Training large-scale neural networks like Transformers is a cornerstone of modern AI, but it’s also one of the hardest parts of the process. At the center of this challenge lies the optimizer — algorithms like Adam or SGD that fine-tune model parameters step by step to minimize a loss function. Achieving top performance typically requires a laborious, resource-heavy cycle of trial and error, with endless hyperparameter tuning for each new architecture or task.

But what if we could learn the optimizer itself? What if, instead of hand-designing new training strategies, we could create a neural network that learns how to train other neural networks?

That vision lies at the heart of Learning to Learn (L2L) — also known as meta-learning. And the new DeepMind research paper “Mnemosyne: Learning to Train Transformers with Transformers” pushes this idea further than ever before. It introduces Mnemosyne, a learnable optimizer built on a specially designed Transformer architecture. Unlike previous learned optimizers that rely on recurrent models like LSTMs, Mnemosyne uses an innovative spatio-temporal attention mechanism that allows it to learn optimization strategies across space (parameters) and time (training history).

The results are striking: Mnemosyne can train entire neural networks — including massive Transformers — without any manual hyperparameter tuning. It rivals or even surpasses top-performing optimizers like Adam, while maintaining similar memory and computational efficiency.


From Hand-Tuned to Learned Optimizers

To grasp Mnemosyne’s breakthrough, it helps to formalize what an optimizer does. Training a neural network is a sequential decision process. At each iteration \( t \), the optimizer updates the model’s parameters \( \mathbf{x}_t \) to minimize its loss \( f(\mathbf{x}_t) \).

For a learnable optimizer, we can define this update rule as:

\[ \mathbf{x}_{t+1} = g_\theta(f, \mathbf{x}_0, ..., \mathbf{x}_t) \]

Here, \( g_\theta \) is the optimizer — itself a neural network parameterized by \( \theta \). During meta-training, \( g_\theta \) learns to minimize a “meta-loss,” usually the sum of the optimizee’s losses over several training steps. Put simply, we train the optimizer to become good at training other networks.

Traditional learned optimizers have used LSTMs as memory components, capable of remembering short-term patterns during optimization. However, LSTMs can suffer from catastrophic forgetting, losing track of useful long-term information. Transformers, by contrast, thrive on modeling long-range dependencies through attention. The challenge is their quadratic complexity with respect to sequence length — a serious issue for optimization histories spanning thousands of steps. Mnemosyne solves this elegantly.

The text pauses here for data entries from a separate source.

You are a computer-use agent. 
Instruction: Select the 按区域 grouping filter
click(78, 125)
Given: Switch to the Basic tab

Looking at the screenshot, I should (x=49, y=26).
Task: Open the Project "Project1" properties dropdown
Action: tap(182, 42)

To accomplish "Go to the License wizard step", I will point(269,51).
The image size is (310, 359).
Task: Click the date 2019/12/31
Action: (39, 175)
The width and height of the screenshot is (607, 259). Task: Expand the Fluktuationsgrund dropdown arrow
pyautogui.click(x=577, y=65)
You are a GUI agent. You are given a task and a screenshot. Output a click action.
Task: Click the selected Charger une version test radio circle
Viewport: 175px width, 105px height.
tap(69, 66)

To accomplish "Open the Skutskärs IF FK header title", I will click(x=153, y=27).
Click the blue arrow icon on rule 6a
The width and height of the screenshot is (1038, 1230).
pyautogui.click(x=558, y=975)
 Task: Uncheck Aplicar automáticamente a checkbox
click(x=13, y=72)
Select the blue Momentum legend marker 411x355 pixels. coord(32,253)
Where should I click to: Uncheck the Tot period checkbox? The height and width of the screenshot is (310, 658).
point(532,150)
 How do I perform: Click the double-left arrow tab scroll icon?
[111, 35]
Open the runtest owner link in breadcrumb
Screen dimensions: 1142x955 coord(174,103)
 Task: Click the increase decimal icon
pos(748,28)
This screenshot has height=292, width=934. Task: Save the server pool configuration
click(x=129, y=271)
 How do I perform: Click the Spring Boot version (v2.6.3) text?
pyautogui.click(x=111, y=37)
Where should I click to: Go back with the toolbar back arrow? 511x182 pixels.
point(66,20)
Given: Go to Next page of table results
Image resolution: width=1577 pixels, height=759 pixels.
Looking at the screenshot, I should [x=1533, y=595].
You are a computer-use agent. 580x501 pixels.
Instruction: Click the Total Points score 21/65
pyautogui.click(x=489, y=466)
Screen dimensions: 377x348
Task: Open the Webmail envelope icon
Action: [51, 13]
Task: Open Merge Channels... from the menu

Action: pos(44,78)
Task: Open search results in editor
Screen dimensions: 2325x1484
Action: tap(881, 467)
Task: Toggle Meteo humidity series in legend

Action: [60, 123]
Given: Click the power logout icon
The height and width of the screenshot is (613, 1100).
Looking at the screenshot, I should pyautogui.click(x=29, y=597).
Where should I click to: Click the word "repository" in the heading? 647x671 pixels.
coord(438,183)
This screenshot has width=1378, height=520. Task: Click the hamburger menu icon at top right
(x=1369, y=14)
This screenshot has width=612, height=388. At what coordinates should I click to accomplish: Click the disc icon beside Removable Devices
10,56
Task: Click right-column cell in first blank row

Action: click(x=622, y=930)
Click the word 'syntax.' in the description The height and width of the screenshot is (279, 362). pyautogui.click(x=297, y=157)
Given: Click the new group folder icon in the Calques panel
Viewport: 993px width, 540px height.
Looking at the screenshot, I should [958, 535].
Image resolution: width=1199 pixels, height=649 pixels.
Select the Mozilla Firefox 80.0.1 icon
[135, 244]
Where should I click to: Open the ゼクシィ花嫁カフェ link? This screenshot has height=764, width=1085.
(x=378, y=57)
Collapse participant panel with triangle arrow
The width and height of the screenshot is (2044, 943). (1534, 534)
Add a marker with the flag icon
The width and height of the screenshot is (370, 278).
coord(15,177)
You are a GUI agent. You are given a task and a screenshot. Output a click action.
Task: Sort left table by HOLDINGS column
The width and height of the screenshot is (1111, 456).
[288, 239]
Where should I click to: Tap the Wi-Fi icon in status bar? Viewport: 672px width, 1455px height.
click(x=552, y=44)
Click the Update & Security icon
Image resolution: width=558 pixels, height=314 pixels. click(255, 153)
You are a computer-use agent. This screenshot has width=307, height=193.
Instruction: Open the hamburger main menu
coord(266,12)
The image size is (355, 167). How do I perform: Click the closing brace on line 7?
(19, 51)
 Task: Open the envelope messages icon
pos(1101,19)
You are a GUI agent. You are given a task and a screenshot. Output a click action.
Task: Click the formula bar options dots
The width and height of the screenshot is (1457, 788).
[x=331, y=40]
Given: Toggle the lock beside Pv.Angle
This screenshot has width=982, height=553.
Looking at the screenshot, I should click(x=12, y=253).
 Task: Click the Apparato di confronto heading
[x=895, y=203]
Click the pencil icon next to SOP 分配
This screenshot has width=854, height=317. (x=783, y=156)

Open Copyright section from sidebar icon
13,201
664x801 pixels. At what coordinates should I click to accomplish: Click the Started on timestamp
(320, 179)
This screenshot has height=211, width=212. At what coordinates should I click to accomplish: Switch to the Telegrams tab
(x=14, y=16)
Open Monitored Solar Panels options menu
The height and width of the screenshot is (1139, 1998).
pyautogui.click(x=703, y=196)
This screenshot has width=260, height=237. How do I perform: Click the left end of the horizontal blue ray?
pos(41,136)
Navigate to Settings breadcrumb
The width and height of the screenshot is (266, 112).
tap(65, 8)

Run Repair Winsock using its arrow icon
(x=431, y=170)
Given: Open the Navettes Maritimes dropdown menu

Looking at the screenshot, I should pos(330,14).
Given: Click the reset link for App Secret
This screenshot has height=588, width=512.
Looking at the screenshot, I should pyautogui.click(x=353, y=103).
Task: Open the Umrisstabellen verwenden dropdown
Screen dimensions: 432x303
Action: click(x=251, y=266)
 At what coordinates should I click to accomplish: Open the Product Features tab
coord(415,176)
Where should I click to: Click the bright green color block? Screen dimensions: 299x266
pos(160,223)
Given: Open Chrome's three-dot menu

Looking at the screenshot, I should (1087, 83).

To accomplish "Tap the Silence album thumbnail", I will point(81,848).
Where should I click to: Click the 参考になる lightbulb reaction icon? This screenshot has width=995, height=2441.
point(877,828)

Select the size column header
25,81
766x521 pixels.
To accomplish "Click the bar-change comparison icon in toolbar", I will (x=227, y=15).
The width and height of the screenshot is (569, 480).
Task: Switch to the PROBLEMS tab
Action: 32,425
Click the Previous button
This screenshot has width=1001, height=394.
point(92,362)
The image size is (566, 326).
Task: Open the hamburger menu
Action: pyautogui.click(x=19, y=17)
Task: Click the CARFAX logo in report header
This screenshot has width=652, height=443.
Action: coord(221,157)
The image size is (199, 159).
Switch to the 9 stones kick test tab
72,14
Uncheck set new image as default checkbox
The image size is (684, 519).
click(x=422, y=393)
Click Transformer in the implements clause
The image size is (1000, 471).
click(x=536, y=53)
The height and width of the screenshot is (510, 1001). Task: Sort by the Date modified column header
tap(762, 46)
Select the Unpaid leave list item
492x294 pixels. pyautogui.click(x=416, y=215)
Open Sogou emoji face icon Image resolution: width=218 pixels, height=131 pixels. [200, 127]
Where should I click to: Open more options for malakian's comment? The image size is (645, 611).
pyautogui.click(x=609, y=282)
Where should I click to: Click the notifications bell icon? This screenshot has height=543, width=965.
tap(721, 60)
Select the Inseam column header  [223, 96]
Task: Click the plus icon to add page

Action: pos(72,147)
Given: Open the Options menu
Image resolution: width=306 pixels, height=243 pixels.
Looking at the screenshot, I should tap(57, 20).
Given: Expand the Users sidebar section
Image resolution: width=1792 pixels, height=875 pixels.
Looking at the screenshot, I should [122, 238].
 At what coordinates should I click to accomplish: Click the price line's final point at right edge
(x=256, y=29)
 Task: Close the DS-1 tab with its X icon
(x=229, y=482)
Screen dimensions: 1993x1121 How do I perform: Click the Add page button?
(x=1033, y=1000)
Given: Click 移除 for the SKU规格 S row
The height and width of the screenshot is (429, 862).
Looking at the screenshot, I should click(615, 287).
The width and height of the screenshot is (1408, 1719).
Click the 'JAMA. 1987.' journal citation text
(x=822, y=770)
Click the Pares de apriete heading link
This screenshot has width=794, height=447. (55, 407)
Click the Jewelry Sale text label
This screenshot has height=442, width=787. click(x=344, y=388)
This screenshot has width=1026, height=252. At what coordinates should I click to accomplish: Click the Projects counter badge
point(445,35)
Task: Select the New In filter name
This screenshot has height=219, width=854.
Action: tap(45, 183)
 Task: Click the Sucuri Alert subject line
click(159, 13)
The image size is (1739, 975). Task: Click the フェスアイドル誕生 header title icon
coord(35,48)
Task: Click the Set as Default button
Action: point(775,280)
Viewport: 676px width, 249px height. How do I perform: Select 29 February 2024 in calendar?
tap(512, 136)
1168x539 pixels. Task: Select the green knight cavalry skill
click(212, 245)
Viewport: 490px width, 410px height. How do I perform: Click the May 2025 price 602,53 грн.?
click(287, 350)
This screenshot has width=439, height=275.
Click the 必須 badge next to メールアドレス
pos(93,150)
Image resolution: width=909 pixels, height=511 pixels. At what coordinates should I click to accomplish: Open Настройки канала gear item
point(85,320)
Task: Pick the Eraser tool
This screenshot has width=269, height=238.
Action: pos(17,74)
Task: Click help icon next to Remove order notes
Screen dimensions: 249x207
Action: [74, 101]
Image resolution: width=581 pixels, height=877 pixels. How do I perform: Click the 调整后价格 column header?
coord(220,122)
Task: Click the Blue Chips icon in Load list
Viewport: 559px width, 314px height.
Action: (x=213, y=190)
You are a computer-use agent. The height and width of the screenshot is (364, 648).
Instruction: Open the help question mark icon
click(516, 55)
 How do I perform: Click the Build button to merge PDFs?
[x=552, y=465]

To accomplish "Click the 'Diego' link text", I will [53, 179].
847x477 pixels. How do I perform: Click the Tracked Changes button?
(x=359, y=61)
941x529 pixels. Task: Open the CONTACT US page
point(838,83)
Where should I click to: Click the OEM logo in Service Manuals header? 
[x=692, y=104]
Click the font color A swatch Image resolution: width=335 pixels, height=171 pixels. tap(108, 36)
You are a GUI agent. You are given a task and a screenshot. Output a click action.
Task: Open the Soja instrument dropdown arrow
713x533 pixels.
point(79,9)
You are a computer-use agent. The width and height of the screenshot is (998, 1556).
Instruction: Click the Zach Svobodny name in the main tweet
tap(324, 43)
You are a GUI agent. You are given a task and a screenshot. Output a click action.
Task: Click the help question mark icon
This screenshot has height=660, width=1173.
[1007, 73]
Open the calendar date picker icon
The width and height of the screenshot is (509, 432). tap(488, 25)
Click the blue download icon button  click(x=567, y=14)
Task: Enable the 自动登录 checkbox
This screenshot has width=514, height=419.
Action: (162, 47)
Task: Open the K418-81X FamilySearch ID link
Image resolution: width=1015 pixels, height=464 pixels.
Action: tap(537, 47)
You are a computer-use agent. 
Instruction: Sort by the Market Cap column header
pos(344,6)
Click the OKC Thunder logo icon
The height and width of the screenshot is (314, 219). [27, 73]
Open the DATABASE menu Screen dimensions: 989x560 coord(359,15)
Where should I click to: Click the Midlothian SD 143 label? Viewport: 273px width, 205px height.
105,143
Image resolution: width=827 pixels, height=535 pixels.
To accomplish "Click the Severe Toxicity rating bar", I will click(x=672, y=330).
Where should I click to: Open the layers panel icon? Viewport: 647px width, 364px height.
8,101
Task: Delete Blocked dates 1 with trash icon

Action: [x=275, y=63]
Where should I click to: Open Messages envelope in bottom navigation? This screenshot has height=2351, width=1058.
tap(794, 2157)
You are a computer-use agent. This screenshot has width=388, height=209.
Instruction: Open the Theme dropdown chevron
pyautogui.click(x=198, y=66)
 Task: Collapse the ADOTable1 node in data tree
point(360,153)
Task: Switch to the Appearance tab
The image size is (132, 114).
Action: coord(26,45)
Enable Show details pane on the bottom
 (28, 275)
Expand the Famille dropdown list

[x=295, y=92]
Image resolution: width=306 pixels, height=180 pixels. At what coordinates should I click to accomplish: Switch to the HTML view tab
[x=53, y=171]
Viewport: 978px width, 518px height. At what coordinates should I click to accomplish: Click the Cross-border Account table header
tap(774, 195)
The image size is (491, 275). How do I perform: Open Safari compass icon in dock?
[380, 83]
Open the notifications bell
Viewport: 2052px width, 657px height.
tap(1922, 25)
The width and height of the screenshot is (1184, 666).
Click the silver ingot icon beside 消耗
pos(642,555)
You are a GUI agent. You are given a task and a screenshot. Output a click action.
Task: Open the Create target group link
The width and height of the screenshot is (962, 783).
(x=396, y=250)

Inside Mnemosyne: A Transformer That Optimizes Transformers

Mnemosyne isn’t a single block but a modular architecture combining two key encoders: one for spatial structure and one for temporal memory. It supports two modes of operation — coordinate-wise and tensor-wise — depending on whether individual parameters or entire tensors are optimized together.

Two modes of Mnemosyne optimization. (a) Coordinate-wise: each parameter \\( r_i \\) passes through a Compact Associative Memory (CAM) and MLP to generate its update. (b) Tensor-wise: A tensor \\( S_T \\) goes through the Hierarchical Pooling Encoder (HPE), CAM, and a Spatial Encoder (SPE) pipeline, producing a compact representation \\( e \\) that informs the final update.

Figure 2: Two complementary application modes of Mnemosyne.

Let’s break down these components.


Topological Encoder: Learning the Structure of the Model

Instead of viewing a network’s millions of parameters as a flat list, Mnemosyne respects the natural hierarchy of tensors and layers — weight matrices, bias vectors, and modules form a “parameter tree.” In tensor-wise mode, Mnemosyne looks at an entire tensor at once, converting each parameter into a simple 2D representation (often just the magnitude and sign of its gradient). This long sequence of tokens could easily exceed a million elements, too large even for efficient linear Transformers.

To tackle this, Mnemosyne introduces the Hierarchical Pooling Encoder (HPE), which progressively compresses the tensor into a few high-level meta-tokens.

Illustration of the Hierarchical Pooling Encoder (HPE) and Compact Associative Memory (CAM). The HPE converts large tensors into compact meta tokens through multi-layer pooling with Performers, which feed into the CAM memory that produces a learned readout for the optimizer.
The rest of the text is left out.